These interviews go beyond the “published” history of the field, as the scholars themselves discuss their experiences in the academy, the institutional challenges they confronted over their career, the works that inspired them, and the discipline’s struggle to attain academic legitimacy. 

Photo montage of Antonia Castañeda, Rudy Acuňa, Emma Pérez, Mario T. García, and Vicki Ruiz.
Left to right: Antonia Castañeda (Photo by Luz Maria Gordillo), Rudy Acuňa (Photo by Harry Gamboa Jr.), Emma Pérez (Photo by Alma López), Mario T. García (Photo courtesy of Mario T. García), and Vicki Ruiz (Photo by Ralph Alswang, courtesy National Endowment for the Humanities).

Most of the founding faculty entered the halls of academia in similar fashion. They were first generation students drawn to the developing field of Chicana/o Studies out of the desire to know their history and make sense of the gap between the stories told at home and those taught in the classroom. 

Albert Camarillo, Stanford University

“My family was the first family out of the barrio to send someone to college. There were 44 Mexican-Americans out of, I think 28,000 students at that time. . . Chicano Studies has allowed us to see a diversity in the American experience, where my generation growing up in public schools, had no inkling of whatsoever.” – Albert Camarillo, Stanford University

“I’m a Tejana, I was born in Texas. There was history that we learned sitting around the table, but there was no reflection of it in the books, at all. . . . It was a lifeline to finally put together my experiences.” – Antonia Castañeda, St. Mary’s University

To simply say their academic path was a rough climb could be deemed an understatement. Support was in short supply; barriers and naysayers certainly were not. From the start, racial stereotypes had them automatically placed in vocational classes by administrators, just as teachers often met their academic achievements with more surprise than praise. As Vicki Ruiz remembered, “I went to community college, for many reasons, but one of the reasons was, I was told by a counselor Mrs. Callahan that I was probably not college material.” Decades later, Ruiz would become the first Latina historian to be inducted into the American Academy of Arts and Sciences.
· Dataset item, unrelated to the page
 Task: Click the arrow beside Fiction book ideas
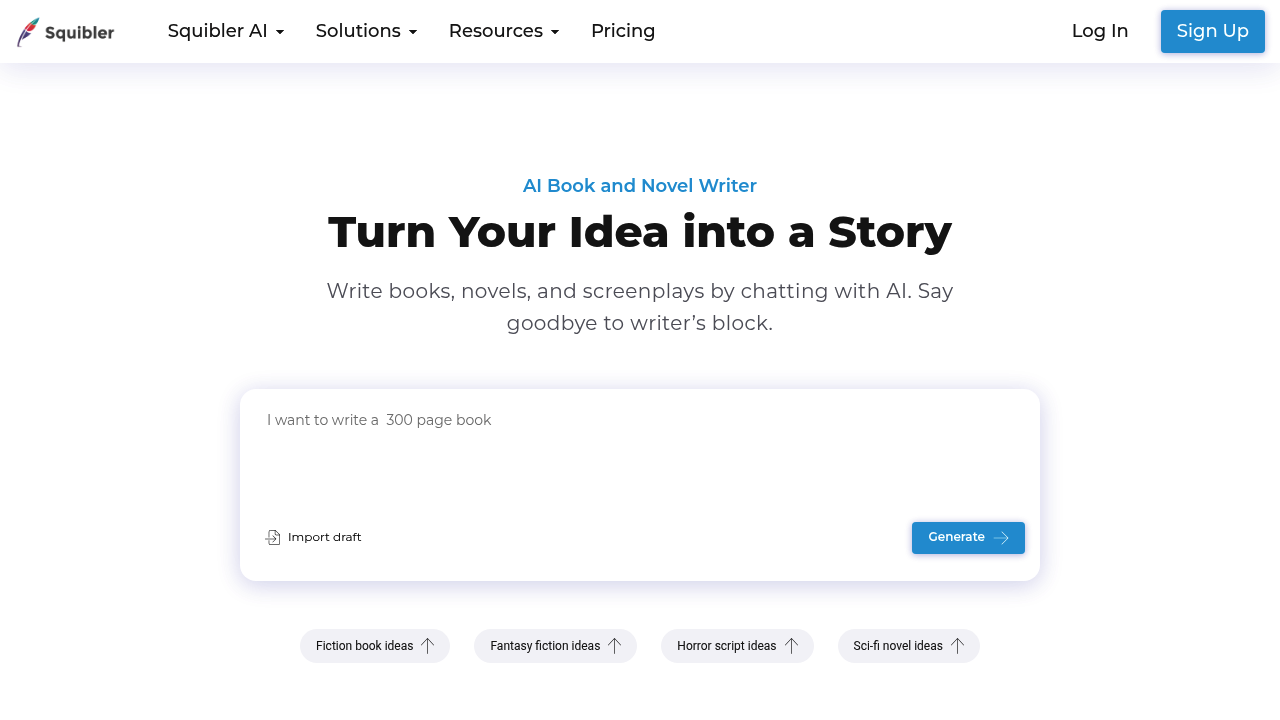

The graduate experience did not prove any easier. Older faculty, firmly situated within the orthodoxy of their respective disciplines, afforded little latitude for the research agendas of the new Chicana and Chicano students. Patience and understanding was offered even less. In such an environment, many struggled with feelings of homesickness, resentment, and an isolation that blurred the lines between graduate student and outsider. To cope, they built networks and interdisciplinary groups such as El Comité at Yale, the Chicano Political Economy Collective (ChPEC) and Chicana Colectiva at Berkeley, and Mujeres Activas en Letras y Cambio Social (MALCS).
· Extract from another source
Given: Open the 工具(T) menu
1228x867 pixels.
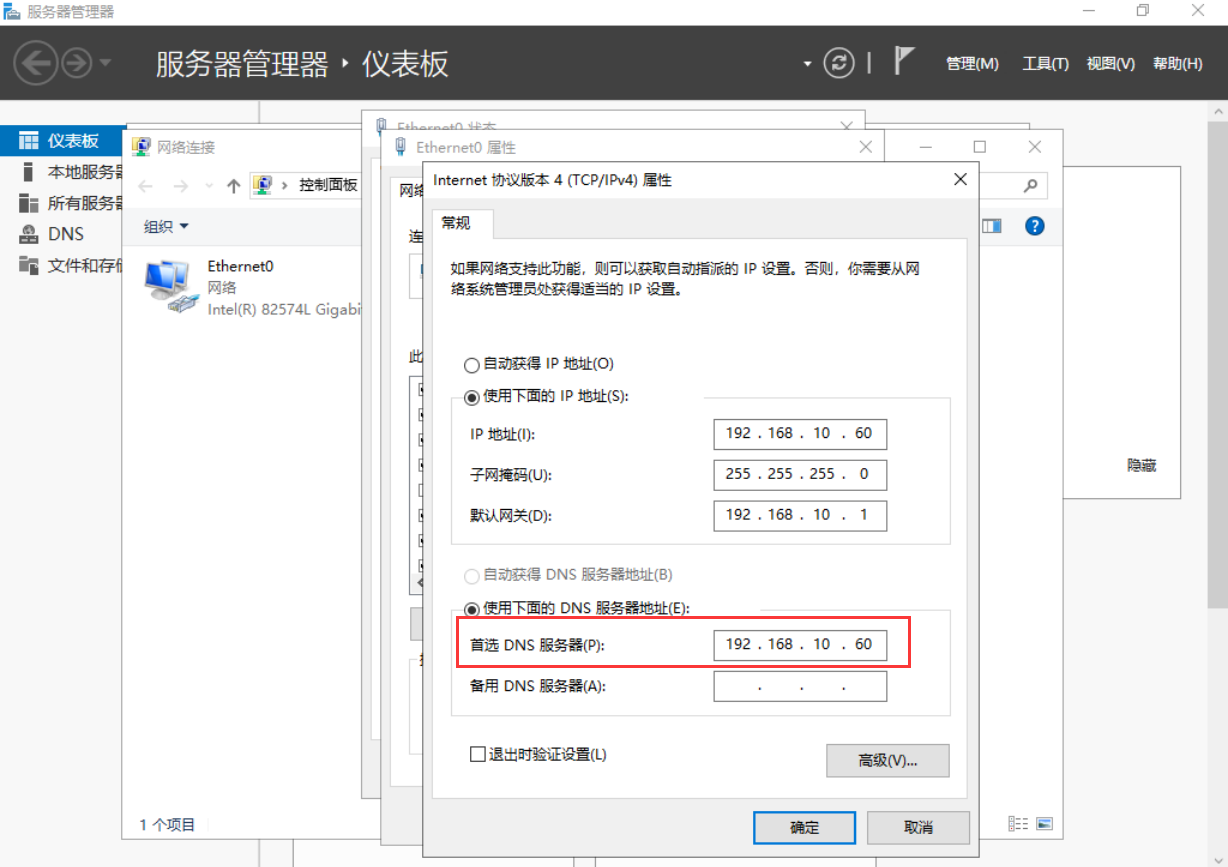Looking at the screenshot, I should [x=1045, y=63].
“At Berkeley, Winthrop Jordan (of Mayflower lineage) asked me how long my family had been in the country. I told him, ‘My dad’s family has been here since 1598. My mother’s, I don’t know 25,000 years, whatever the anthropologists finally determined.’” – Deena González, Gonzaga University

David Montejano, UC Berkeley

“​​On campus itself, we had a graduate student group. We called ourselves The Committee, or El Comité, because there were only ten of us. This included the law school. This is across the board.” – David Montejano, UC Berkeley

Even as university professors, the founding generation of Chicana/o Studies continued to struggle for legitimacy. Many stepped into faculty positions only to find their programs underfunded and facilities relegated to outskirts of campus – a not-so-subtle reminder that while a PhD may open the door, it did not guarantee an equal seat at the table. Undeterred, they developed the Chicana/o Studies curriculum from scratch, with material so scant as to hardly fill a single bookshelf in the early days. They organized student events, fostered community partnerships, founded innovative teaching and research programs, and created collaborative networks with universities throughout the West, all under the skeptical eye of university administrators and rival departments anxious to protect their academic turf. Moreover, they worked diligently to expand the selection of published works in the field from one bookshelf to many. Most academic careers are spent in the pursuit of contributing to a respective discipline. This generation did not merely contribute to Chicana/o Studies, they built it.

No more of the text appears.